Connected Papers is a free visual tool that helps researchers and applied scientists find and explore papers relevant to their field of work, in any domain. It creates a graph for each paper in its repository, by analyzing about 50,000 papers and selecting the few dozen with the strongest connections to the origin paper.
On Feb. 3, Connected Papers also announced a partnership with Arxiv. Now every paper page on Arxiv will link to a graph of Connected Papers. Interestingly, Connected Papers arranges papers according to their similarity. That means that even papers that do not directly cite each other can be strongly connected and very closely positioned.
The COVID GRAPH and Open Research Knowledge Graph (ORKG) teams have focused on COVID-19, and emphasized annotation and structure, respectively. Connected Papers seems to expand coverage, and emphasize algorithmic similarity.

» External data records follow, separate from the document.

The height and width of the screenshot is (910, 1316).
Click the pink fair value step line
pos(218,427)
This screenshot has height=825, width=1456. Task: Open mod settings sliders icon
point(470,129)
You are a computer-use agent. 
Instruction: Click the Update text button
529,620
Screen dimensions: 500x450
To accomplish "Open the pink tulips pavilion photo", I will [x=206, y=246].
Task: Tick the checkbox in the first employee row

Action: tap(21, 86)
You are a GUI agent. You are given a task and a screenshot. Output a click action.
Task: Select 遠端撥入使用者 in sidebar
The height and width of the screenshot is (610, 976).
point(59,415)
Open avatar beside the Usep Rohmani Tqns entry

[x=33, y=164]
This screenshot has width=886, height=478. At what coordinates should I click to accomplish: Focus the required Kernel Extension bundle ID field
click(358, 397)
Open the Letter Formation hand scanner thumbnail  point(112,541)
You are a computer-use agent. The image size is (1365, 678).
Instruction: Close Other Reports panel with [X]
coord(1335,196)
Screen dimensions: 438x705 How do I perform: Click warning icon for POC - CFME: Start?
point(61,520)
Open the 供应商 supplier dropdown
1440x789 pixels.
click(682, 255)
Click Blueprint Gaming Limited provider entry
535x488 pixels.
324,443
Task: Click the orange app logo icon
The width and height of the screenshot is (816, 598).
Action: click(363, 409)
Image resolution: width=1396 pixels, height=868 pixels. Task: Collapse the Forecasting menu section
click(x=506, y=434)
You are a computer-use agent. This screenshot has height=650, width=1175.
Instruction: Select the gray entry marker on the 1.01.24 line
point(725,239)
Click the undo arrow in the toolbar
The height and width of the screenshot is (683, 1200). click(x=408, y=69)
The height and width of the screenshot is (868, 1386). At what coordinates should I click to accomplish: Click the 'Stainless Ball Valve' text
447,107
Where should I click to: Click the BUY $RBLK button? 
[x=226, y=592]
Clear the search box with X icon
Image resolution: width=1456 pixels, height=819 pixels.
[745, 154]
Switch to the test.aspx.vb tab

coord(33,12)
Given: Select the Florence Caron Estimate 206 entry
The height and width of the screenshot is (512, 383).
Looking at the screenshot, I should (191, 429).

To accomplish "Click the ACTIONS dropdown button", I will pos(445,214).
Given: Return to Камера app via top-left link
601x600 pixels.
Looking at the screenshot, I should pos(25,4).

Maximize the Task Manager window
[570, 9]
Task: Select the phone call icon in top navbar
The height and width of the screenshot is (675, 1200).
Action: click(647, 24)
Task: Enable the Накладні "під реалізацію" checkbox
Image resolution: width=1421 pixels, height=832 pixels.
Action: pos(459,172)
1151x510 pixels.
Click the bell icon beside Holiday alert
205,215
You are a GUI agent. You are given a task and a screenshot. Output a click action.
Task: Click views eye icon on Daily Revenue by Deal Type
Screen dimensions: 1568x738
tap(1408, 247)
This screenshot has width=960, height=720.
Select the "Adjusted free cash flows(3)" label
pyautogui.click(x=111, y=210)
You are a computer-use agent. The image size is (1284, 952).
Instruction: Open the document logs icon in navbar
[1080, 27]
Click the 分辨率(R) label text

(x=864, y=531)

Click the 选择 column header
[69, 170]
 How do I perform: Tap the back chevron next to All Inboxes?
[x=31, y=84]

Open access, discoverability, reproducibility, code, datasets, and knowledge graphs. This is all good news for research, and machine learning research too, obviously. It seems like steps towards a healthier, more productive research ecosystem are being taken.
This is especially true considering how many of these initiatives are either already connected, or can easily be connected. However, there's also one major issue we see connecting all those otherwise commendable efforts: Sustainability. Let's do a quick recap.
Connected Papers started as a weekend side project between friends, and then it got traction. Today, it is self-funded and free to use, with one sponsor that we know of and a call for more sponsors. COVID GRAPH is a volunteer effort, and ORKG is a publicly funded research project.
Those are different ways different teams have found towards what seems like a common goal: A better research ecosystem. Essentially, they are all trying to grapple with the dilemma of how to produce public goods that belong in the Commons, in a challenging, commercially-oriented environment.